There's no top-level API that would reconfigure an existing skin to do this, and it doesn't sound like something I'd want to have out of the box. By foreground, do you mean text, checkmark, or maybe the entire checkbox (border and fill included)?

Reconfiguring the visuals of the disabled state has a couple of APIs:

It would help to see a screenshot of the proposed visuals to provide a more targeted answer.

imrohl commented 10 months ago

Thanks for your fast response! Currently we use the very basics of radiance and even after taking a further look onto the documentation i do not understand how to implement your aproaches.

We are separating viewing data/editing data on the gui. But we are using same components to implement that (TextFields instead of Labels for the sake of selekting etc.) Therefor we are disabling components for viewing. But CheckBoxes and RadioButtons are displayed as disabled.
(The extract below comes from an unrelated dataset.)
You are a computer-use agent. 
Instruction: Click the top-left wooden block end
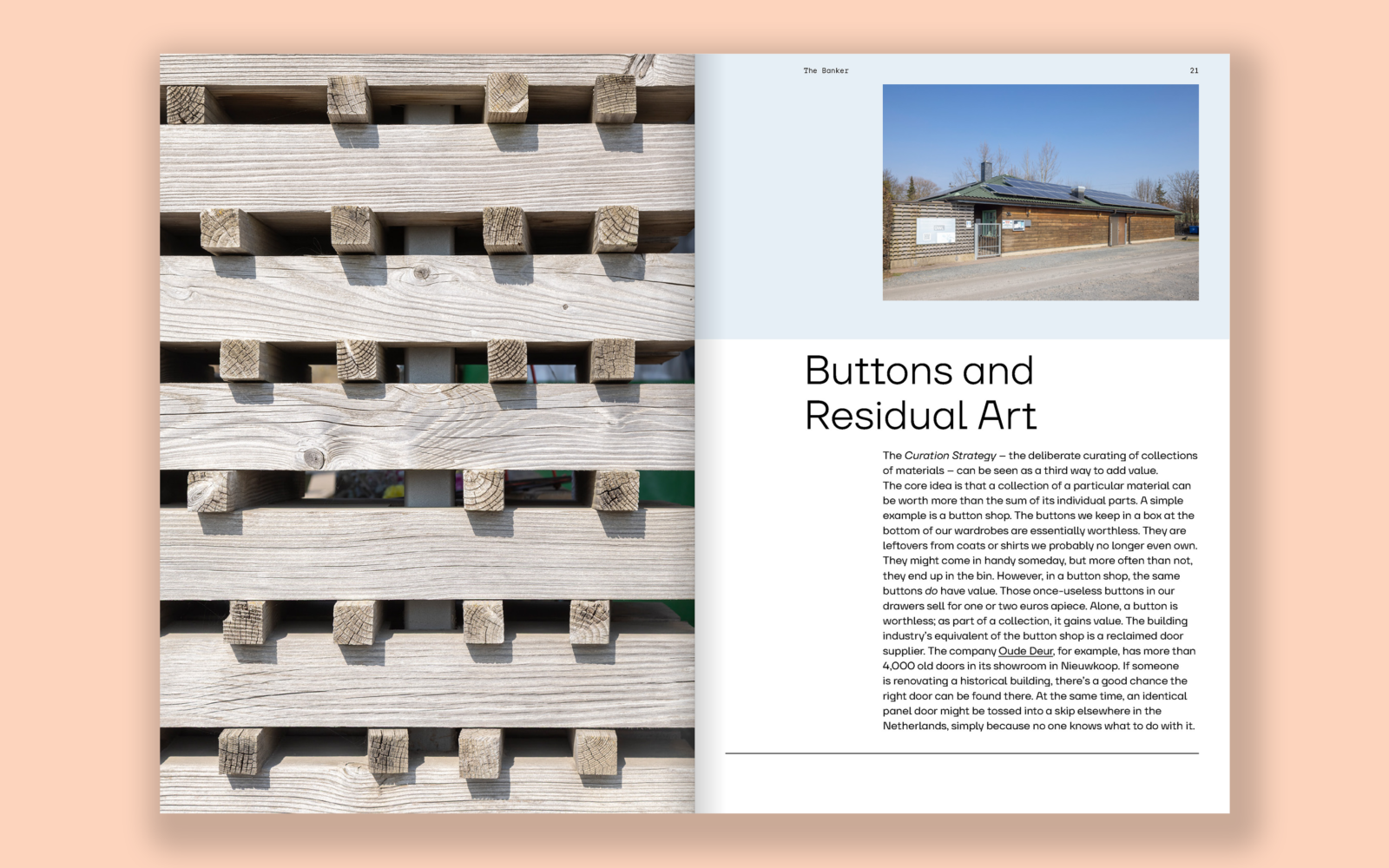coord(187,104)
My goal is that these both behave like disabled components, the checkmark must also be disabled, but the text (label as well as tooltip) should be displayed normally (enabled).

image

kirill-grouchnikov commented 10 months ago

I think the simplest here would be to use a text-less radio button (marked as disabled) with an enabled label right next to it. Then you set the tooltip on the label, and that would be displayed as enabled as well.

I'm not necessarily agreeing that this is a good user experience, as that would break my own personal expectation of how disabled controls should look like.

imrohl commented 10 months ago

Thats fine for me ;) Its not nessesary that you have got the same opinion regarging user experiance like me. So there is realy no chance to solve my issue with radiance itself and i have to work around? Back to your first suggestion: Do you have entrypoint/example how to configure/implement an individual color scheme based on an other color scheme and apply it to the application?

kirill-grouchnikov commented 10 months ago

There is no API at the moment to configure the text part of a disabled radio button to look enabled. There are APIs mentioned above to configure the markbox and the mark of disabled controls (radio buttons and checkboxes) to use a different appearance from the text. However, these are all targeting the scenario where application wants to have its own fully custom skin, and be in control of configuring every aspect of that skin.

There are no APIs, no do I have anything planned at the moment, for taking an existing skin and reconfiguring smaller parts of it like what is being discussed here.

imrohl commented 10 months ago

Ok, thanks or your help anyway!

To provide more flexibility maybe it is possible for future developments that you devide the component UIs into smaller methods and make them at least protected. That would give devs the oportunaty to extend these UIs easily. For example RadianceRadioButtonUI#paintButtonText. If this method were protected i would be able to override it.. Now i must copy/paste the whole class / fork the repo / find an other workaround.

kirill-grouchnikov commented 10 months ago

No plans to make UI delegates be part of the official API, which is why they are all in the internal package, subject to change and move at any point in time.